Meet David Burrows

David Burrows was the first Australian to complete the 2 year post graduate program at the esteemed French contemporary art institute Le Fresnoy National Studio (2007). After which he was awarded a 2-year residency at the Cite International des Arts in Paris by the French Ministry of Culture (2007-2009), where he completed several new works as well as a commission overseen by Le Laboratoire.

Burrows’s short film morning/evening/morning (2006) has toured to several international film festivals as well as being sold to Russian television. In his time in France he worked very closely with eminent filmmaker/artist Chantal Akerman, travelling to Shanghai and Siberia with her. He also made a short reportage on the forest activists in Tasmania which he sold to Franco-German television subculture show TRACKS screened on ARTE. While living in Paris, Burrows worked as artist assistant to renowned Japanese sound artist Ryoji Ikeda.

Burrows returned to Australia in 2010 with a sweep of local residencies including Bundanon, Nillumbik Shire's Laughing Waters and the La Trobe Universities Visual Arts Centre in Bendigo. In 2011 he was awarded the Australian Antarctic Arts Fellowship.

Burrows has been the recipient of several grants (Australia Council, Vic Arts, City of Melbourne, The Besen Family Foundation, Ian Potter Cultural Trust) and has been awarded numerous commissions by both private and public commissioners ranging from large-budget permanent public art works (Maribynong City Council 2014) to obscure experimental media projects (Tim Divine's SIPA project 2014).
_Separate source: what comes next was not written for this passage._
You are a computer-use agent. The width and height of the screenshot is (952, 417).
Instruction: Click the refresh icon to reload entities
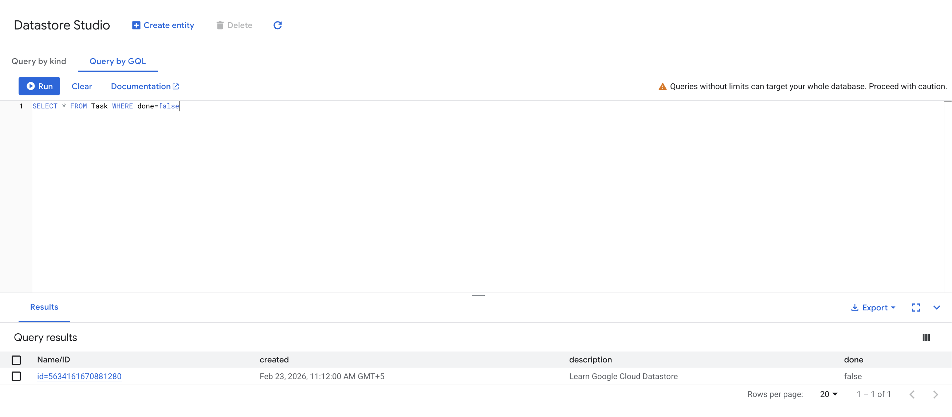click(278, 25)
Since 2012, Burrows has been engaged as a tutor in Melbourne University's Masters of Architecture elective subject Representing and Remembering Place.

Burrows was awarded the Australian Antarctic Arts Fellowship for the 2010/11 season. Logistic constraints delayed his travel to Antarctica until the 2011/12 season, when he travelled to Casey research station.

Arts Fellowship project

David Burrows travelled to Casey research station during summer 2011/12, where he stayed for a number of weeks. During this time, he worked on a project to capture the essence of an Antarctic iceberg.

The idea was to convey the extraordinary experience, sense of wonder and discovery inspired by "getting up close" to an iceberg.

During his time in Antarctica, Burrows collected material to produce an audio-visual installation using soundscapes and stereoscopic slide photographs. On returning to Australia, these were shown in specially fabricated outdoor stereoscopic viewers, placed in the same spatial layout as the positions of the original photos. By walking from viewer to viewer, participants effectively walk around the iceberg. The 3D photo in each viewer becomes a window onto a parallel world.

Find David Burrows’s work

David Burrows’s Australian Antarctic Arts Fellowship has inspired several works, most notably the large scale stereoscopic outdoor installation Mirage Project [iceBerg], commissioned by Federation Square (2012), and the Mirage Project [salt] for the 9th Mildura Palimpsest festival commissioned by LUMA (2013), as well as works for the Liquid Architecture Antactic Convergence Exhibition curated by Philip Samartzis (2012).

Mirage Project [iceBerg] has also been shown on Hobart’s waterfront and in Brisbane for the World Science Festival.